La vie des fédérations en bref

Retrouvez ci-après l'actualité des fédérations professionnelles, regroupant les prises de parole et initiatives diverses au sein de ces organisations

La FEDAE entreprend de se faire entendre

La Fédération des auto-entrepreneurs (FEDAE), première organisation représentative des auto-entrepreneurs se veut être une organisation de « combat ». Le combat contre la Cotisation Foncière des Entreprises, la défense du régime face à la Loi Pinel, les évolutions sur la protection sociale, le maintien des taux, la défense contre les attaques de certaines corporations …. Bref, un maître mot, la défense des intérêts des auto-entrepreneurs.

Après avoir investi le temps de la campagne présidentielle avec un livre blanc fort de "17 propositions pour un renouveau du travail indépendant" destinées à simplifier la protection sociale des auto-entrepreneurs, à clarifier leurs contraintes juridiques et favoriser le développement de ce mode d’entreprendre, elle reprend à nouveau son bâton de pèlerin.

En ligne de mire, le Président et sa majorité parlementaire, à qui la FEDEA veut rappeler les exigences du « Candidat Macron » et engager le chantier de la mutation du régime autour de 5 axes prioritaires :

  • Augmenter les plafonds pour permettre aux auto-entrepreneurs de bénéficier du régime des microentreprises
  • Simplifier les modalités d’inscription au régime
  • Adosser le RSI au régime général
  • Assurer l’accès des auto-entrepreneurs aux indemnités journalières
  • Ouvrir le droit au chômage pour les auto-entrepreneurs.

La Fédération Française des Assurances, un an et des projets

Née le 8 juillet de la fusion de la Fédération Française des Sociétés d’Assurances et du Groupement des entreprises mutuelles d'assurances, l’AFA vient de souffler sa première bougie. Occasion pour elle de mesurer le chemin parcouru et notamment le poids de son influence auprès du nouveau Gouvernement et du Président de la République.

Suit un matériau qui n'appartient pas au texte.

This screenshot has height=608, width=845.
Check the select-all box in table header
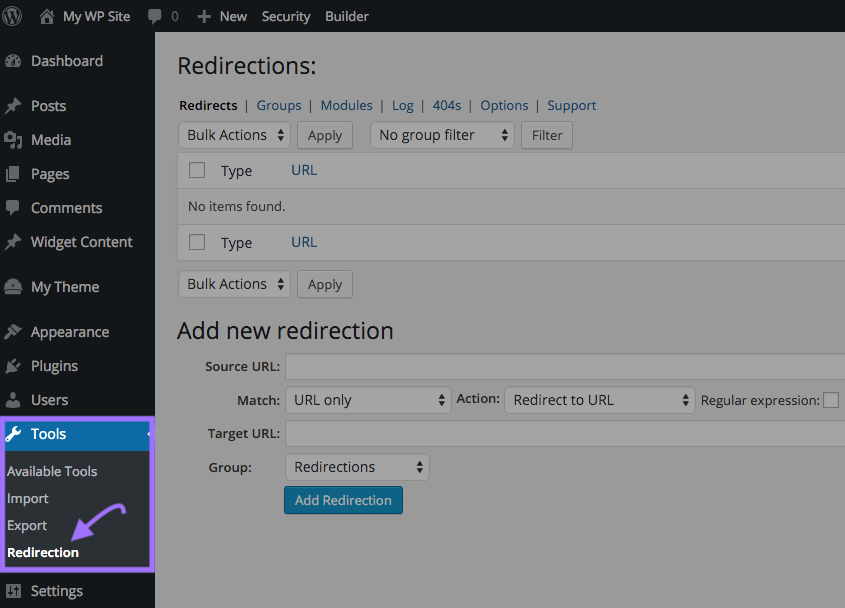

Occasion aussi de se mettre en mode perspective pour à la fois déminer les sujets sensibles et anticiper les évolutions du monde, et en conséquence du monde assurantiel. Dans l’œil du cyclone deux points déterminants : assurance-vie et intelligence artificielle. L’année 2018 sera marquée par la révision de la loi Solvabilité 2 en même temps qu’entrera en vigueur (au 1er janvier) le règlement européen sur les produits d’investissementPRIIP’s.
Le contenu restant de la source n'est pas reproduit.